Underneath the gloves

I’m a final year medical student, and from where I stand right now, I know medicine saves life, because that is what I see.

But… one morning, one tiring lecture hour, my professor had to remind me of the Tuskegee Syphilis study during his class on the very topic. I used to be very bright in history, recent times, my topics of interests have shifted over to medicine, my course, since naturally it is supposed to make me a better doctor.

If you don’t know the about Tuskegee syphilis study, let me give you the idea, people actually made a study during the great depression, where they told black men affected with syphilis they would be offered free healthcare, and did the exact opposite of that, just to study the course of that very long disease.

It happened during the great depression right, why are you still agitated by it?

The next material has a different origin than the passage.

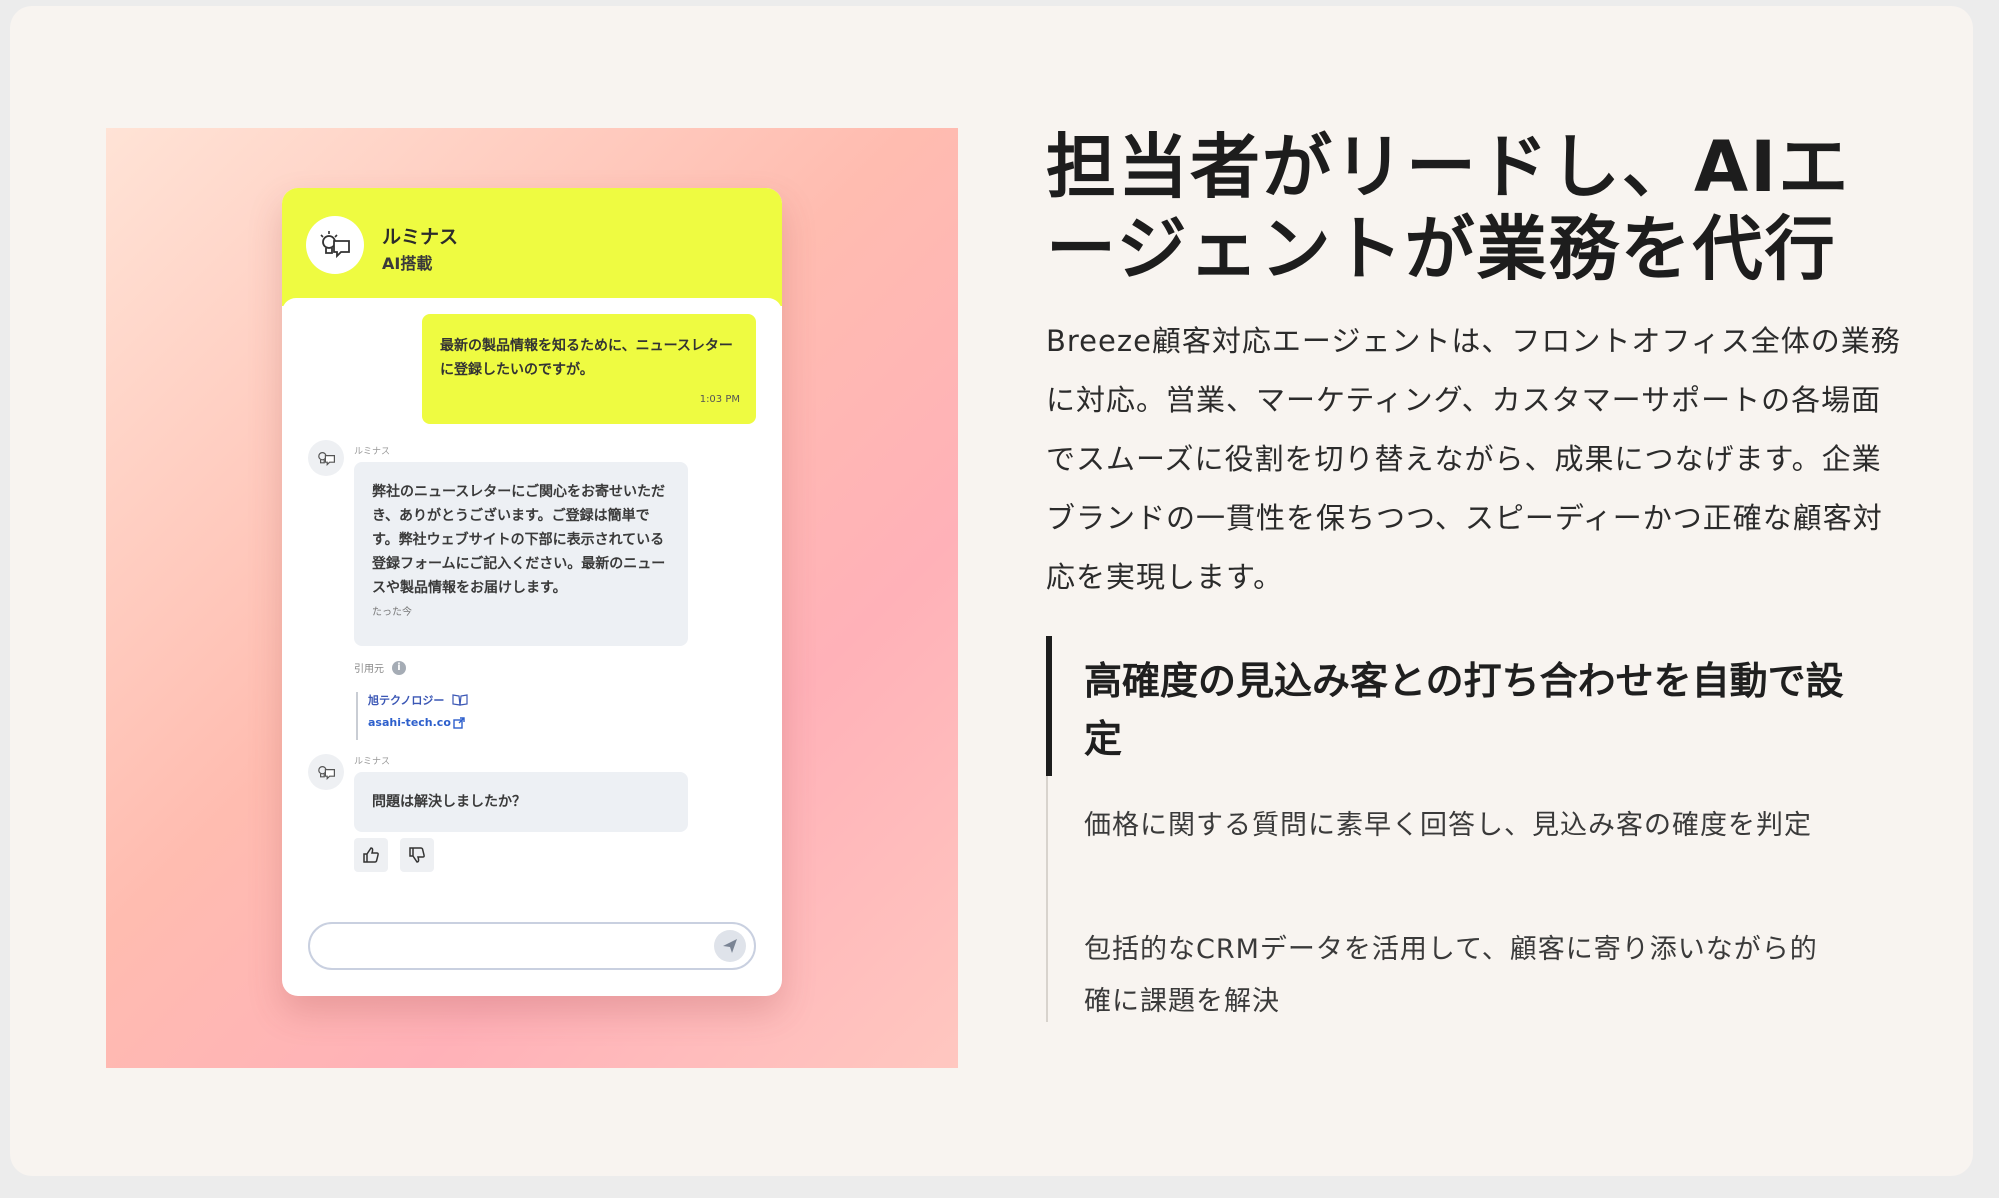 This screenshot has width=1999, height=1198. I want to click on bot-message: 問題は解決しましたか？, so click(521, 802).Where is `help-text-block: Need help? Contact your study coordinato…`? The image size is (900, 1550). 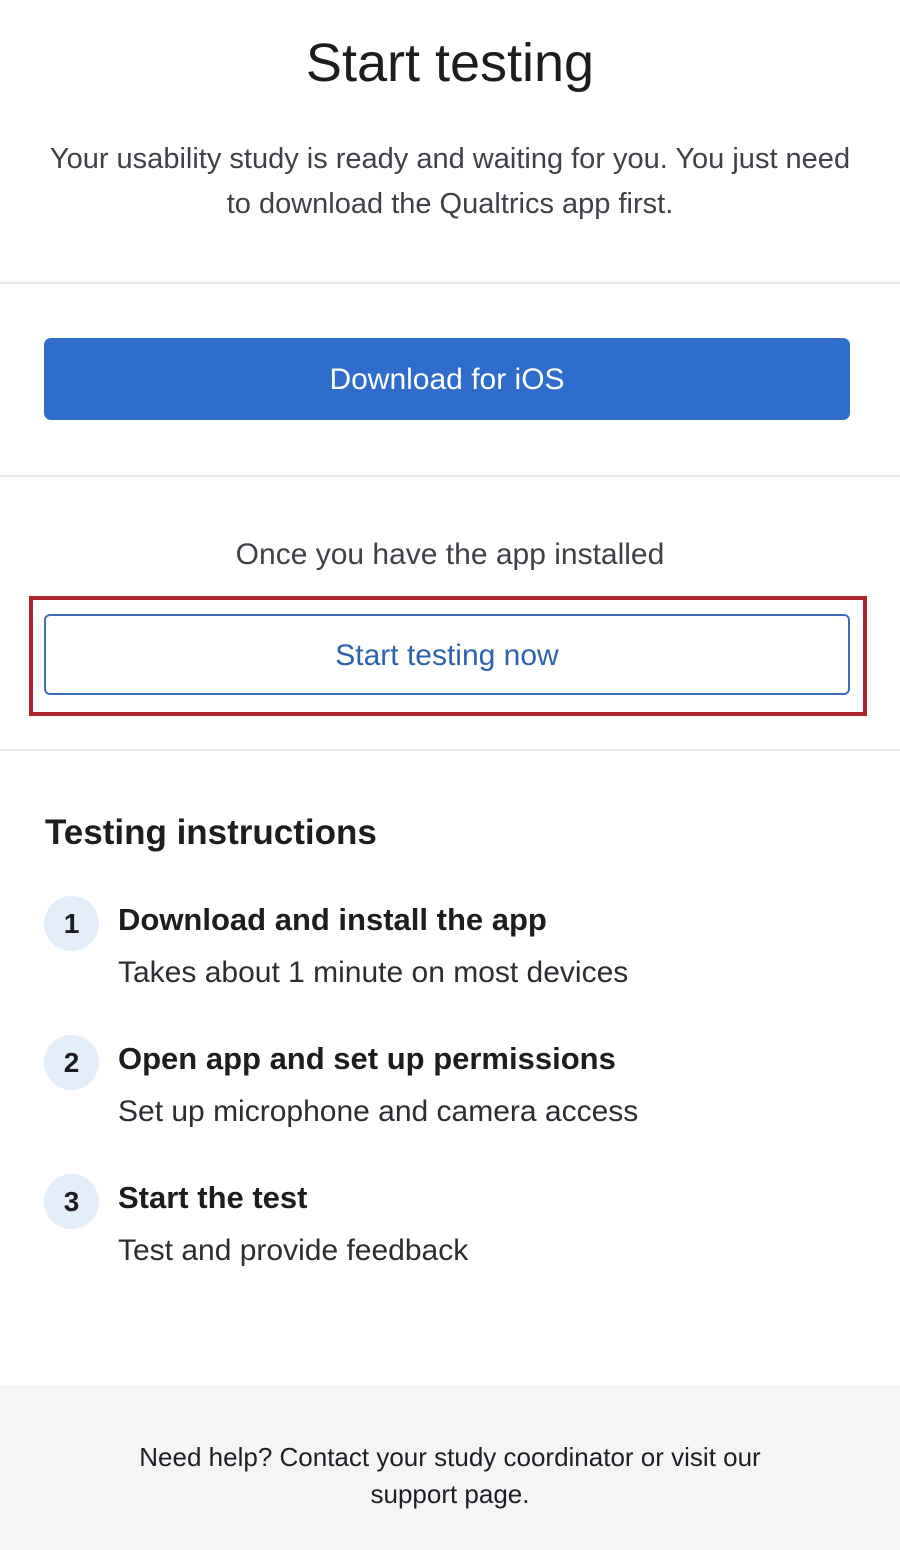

Because my friend, it continued till the 70s and I’ve been taught that history is learnt, because it shouldn’t be repeated.

Sounds bad? There was an even worser, Guatemalan study where they injected people with syphilis, for godsake.

Later that day being in obs and gyn postings, while I was wearing my gloves ready to use the Sim’s speculum I wondered, how many people has this very speculum killed. The guy who operated on black slave women without anesthesia (and obviously their consent too) because he “believed” they didn’t feel pain, killed their newborns and blamed the mothers for being “slothy” for contracting tetanus which actually owed to the bad environmental conditions their slave workers put them in, came with this very speculum.

Unfortunately, the father of modern gynecology, that didn’t see humans but indeed color they were born with.

Was it only him? Sadly, no.

Berta was a female patient in the Psychiatric Hospital… in February 1948, Berta was injected in her left arm with syphilis. A month later, she developed scabies (an itchy skin infection cause by a mite). Several weeks later, Dr. Cutler noted that she also developed red bumps where he had injected her arm, lesions on her arms and legs, and her skin was beginning to waste away from her body. Berta was not treated for syphilis until three months after her injection. Soon after, on August 23, Dr. Cutler wrote that Berta appeared as if she was going to die, but he did not specify why. That same day he put gonorrheal pus from another male subject into both of Berta’s eyes, as well as in her urethra and rectum. He also re-infected her with syphilis. Several days later, Berta’s eyes were filled with pus from the gonorrhea, and she was bleeding from her urethra. Three days later, on August 27, Berta died.An excerpt from the notes of Guaremalean study. Sounds like V for Vendetta in the worst way I would think of.

How to forget our very own, forced sterilization camps, that claimed lives owing to botched surgeries and not sp similarly recent deaths in a sterilization camp keep reminding us, that we still live under a regime that pushed for the ban of oxytocin, a life saving drug in pregnancies, because it is apparently to abuse a certain animal. And not to even start with the abuse of refugees, prisoners and minorities all over the world.

As I remove my gloves, I still see remnants of blood that these inhumane forefathers of medicine and those who had ruled has left behind

My gloves, you see, could be discarded, so could be the blood of toil that they have left. Will we?

Ps : The relevance of this whole write up is when I see hatred, communal, racial,lingual, casteist or in any damn way (which unfortunately I see more recently, than I had ever ), I fear, and on remembering the history, that fear amplifies. And if you think history and politics are not related to healthcare, kindly compare healthcare indices of states or countries with different political backgrounds and decide for yourself, I hope you see a pattern there.

2 comments

  1. Shashi · March 7, 2020

    Very sad history. Of greed and clamour for recognition overcoming humanity. But then it always does. Even now such things happen but in a more sophisticated way.